David Rackoff is someone I'm less familiar with, but I've heard his pieces on This American Life, a couple of which I've really loved and a couple of which I found to be somewhat...umm, indulgent? precious? Anyway, he was, for me, not the reason to show up, but he really surprised me by being great. He reads very well, with a lot of inflection and humor--the man is very funny. While it's really past time, in my opinion, to be done with jokes about how George W. Bush really lost the election of '04 (you should either be agitating about this or letting it go; as humor, it's passé), it's long past time that someone pointed out that Rent is, maybe, not the greatest, truest depiction of vibrant youth and creativity that ever graced the stage. And did I mention, he was damned funny?

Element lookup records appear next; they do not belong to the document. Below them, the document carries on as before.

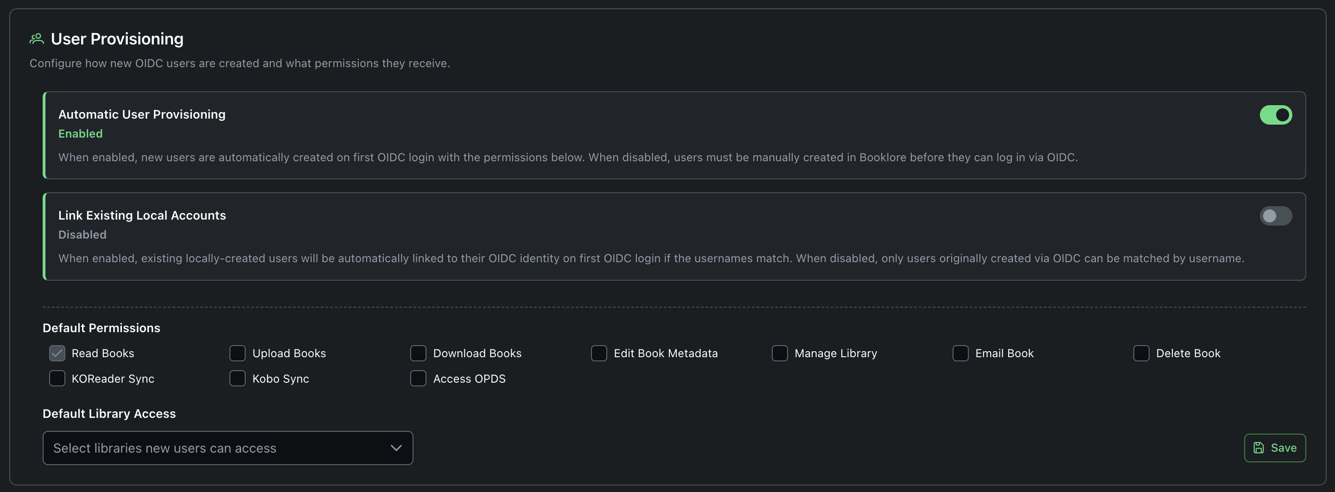
Task: Click the floppy disk icon on Save button
Action: 1258,447
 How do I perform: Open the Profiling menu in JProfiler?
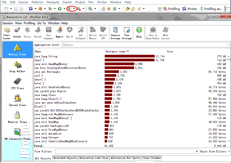(x=29, y=23)
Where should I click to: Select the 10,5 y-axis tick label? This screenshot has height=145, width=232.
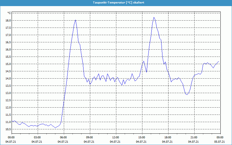pyautogui.click(x=8, y=129)

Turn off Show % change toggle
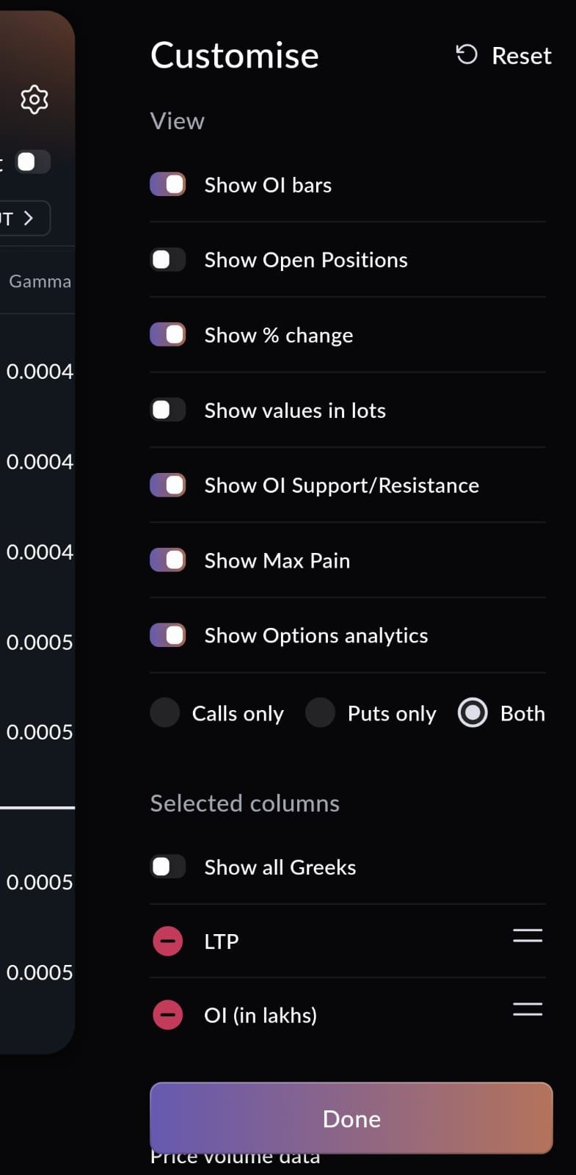(168, 335)
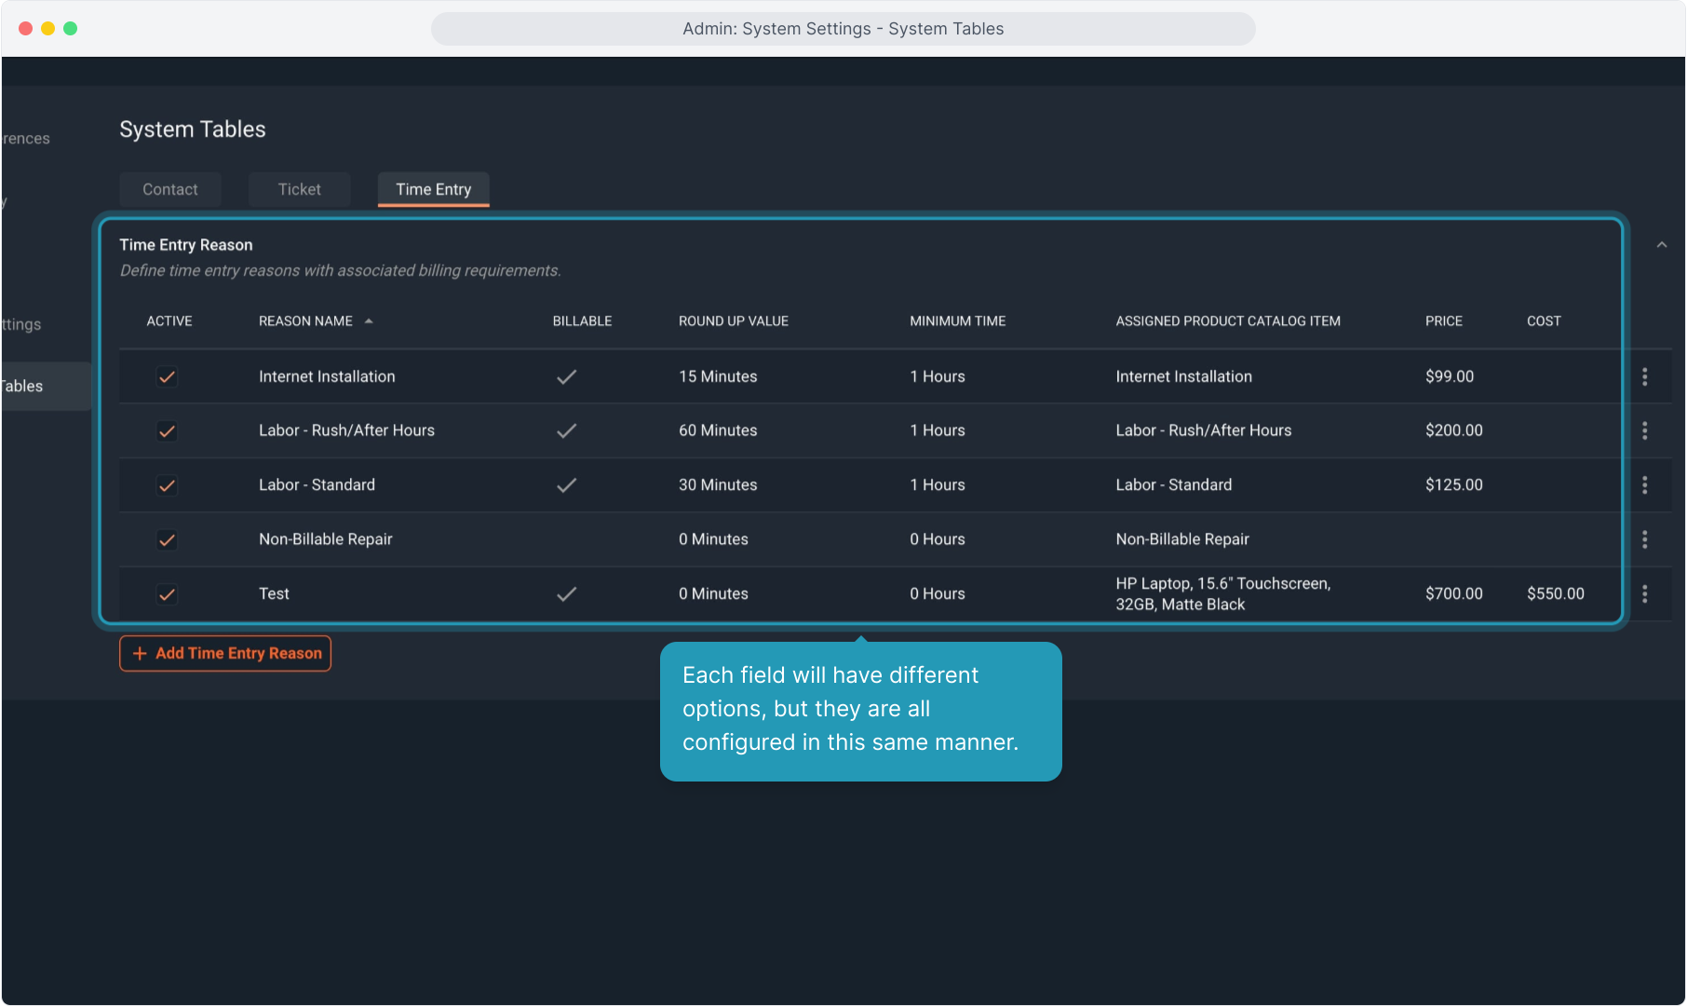Disable Active checkbox for Non-Billable Repair

point(167,540)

After two short readings from each of them, we were told that there would be a 15-minute question and answer period. Ah, the Q&A. This was, I believe, the single worst Q&A I've ever experienced; possibly the most uncomfortable I've been in a theater--and I've had front row seats for a nude scene in a space that seated 45 people. There was no structure; people were shouting out questions. But most of them weren't actually questions, they were invitations to joke around with the person shouting. I think, because you hear these people on the radio and you read their books and they're both so casual and conversational, you think that you can make them laugh and then you'll be friends. The woman in front of us just kept shouting "witty" comments (apropos of nothing she called Rackoff "pork chop," after the affectionate nickname for the Oregon Trail cartographer in Vowell's story). One guy shouted, "Grover Cleveland: compare and contrast," and I don't think he was kidding. The first question perhaps sums it all up: the woman began with a long explanation about how the two big white marble statues that stand on either side of the stage had been distracting her all night, and then asked the writers, "If you could choose any two people to have big white statues of flanking your stage, who would it be?"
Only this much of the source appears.